A friend of mine asked me the other day what I used for cameras while traveling. This seemed a good topic for conversation, as I would image that everyone does something a little different. To start this I would think that there are probably two types of people taking pictures while traveling. These two camps can be defined as professional photographer, and the rest of us. The main difference between these two camps is equipment (and the willingness to lug it around).
Definitions being established, I can attest that I am firmly in camp two. I own a nice camera. It’s in a laundry basket in the storage unit, I think. Needless to say, I don’t use it a lot. I tend to use a nice DSLR and lens system when I am going somewhere that I am sure I am never going again or if luggage weight/size is not an issue. If I am driving and my bags are behind the seat of the truck, the big camera is a good idea. If I’m doing something that is only going to happen once, like watching the space shuttle lift off from Kennedy, I take the big camera. These are situations where I have made a conscience decision to carry extra weight and go for quality. There are times when quality is important.
The vast majority of the time, photo quality is a position of compromise. A thing where, good enough is good enough. Let’s be realistic about some things. The majority of us do not take vacation photos and enlarge them to 36×48, so heavy pixel density isn’t necessary. My largest enlargements tend to be 11×14. The vast majority of us don’t use our vacation photos for promotional brochures or book covers. I have used many photos for book research, but none for inclusion in finished books. The vast majority of us, me included, post or photos on Facebook, Instagram, in blogs they write, and twitter. I do all of the above except twitter. Then, they get stored in a digital file and left to wait out the ages.
I have spent a long time traveling. When I was young, the military taught me to travel fast and light. It was a lesson that I learned so well, that I still do it to this day. If it doesn’t fit in the ruck or the ruck is too heavy, it gets left behind. This mode of travel limits the amount of electronics that I tend to bring along. I almost NEVER travel with a laptop computer. I don’t carry a tablet or gaming device to pass the time. Weight can be much better utilized. My inclusions, currently, consist of an iPhone, a small digital camera, and a GoPro. I have also added a Bluetooth shutter button for the phone camera. I did this for purely practical reasons. The timer function on my phone takes a burst of between four and five pictures at one time. This chews up storage space on the phone that I can use for more pictures, if I use the Bluetooth button.
At this point in time, I use the GoPro (Hero 5) almost exclusively for underwater footage. This is because I haven’t owned it a long time, and really haven’t come up with a good alternate use for it. I am very comfortable using my phone and my canon digital camera. The canon is your standard pocket sized digital with an 8x zoom. It works well for all the tourist architectural photos and landscapes. And, as stated, fits in my pocket.

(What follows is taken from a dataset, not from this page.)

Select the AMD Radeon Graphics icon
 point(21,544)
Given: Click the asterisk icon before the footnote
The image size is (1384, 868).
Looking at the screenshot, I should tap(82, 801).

I find these three cameras to do everything I want them to do. I rarely run up against a situation when traveling that cannot be handled by one of these three cameras. Now, I admit, cameras are kind of like clothes. EVERYONE has an opinion about what is best. Everyone also has firm views about bad ideas. All I’m saying is these work for me. And, considering there is limited room in the backpack, they work well while requiring little room and adding little weight. Like I said, I travel fast and light.
That’s just my two cents.
For full disclosure, I took this with my older iPhone 4 so my current iPhone 6 could be in the picture. This explains the lack of picture quality. (I know. I can’t tell the difference either. 😬)
Get out there! Take lots of pictures!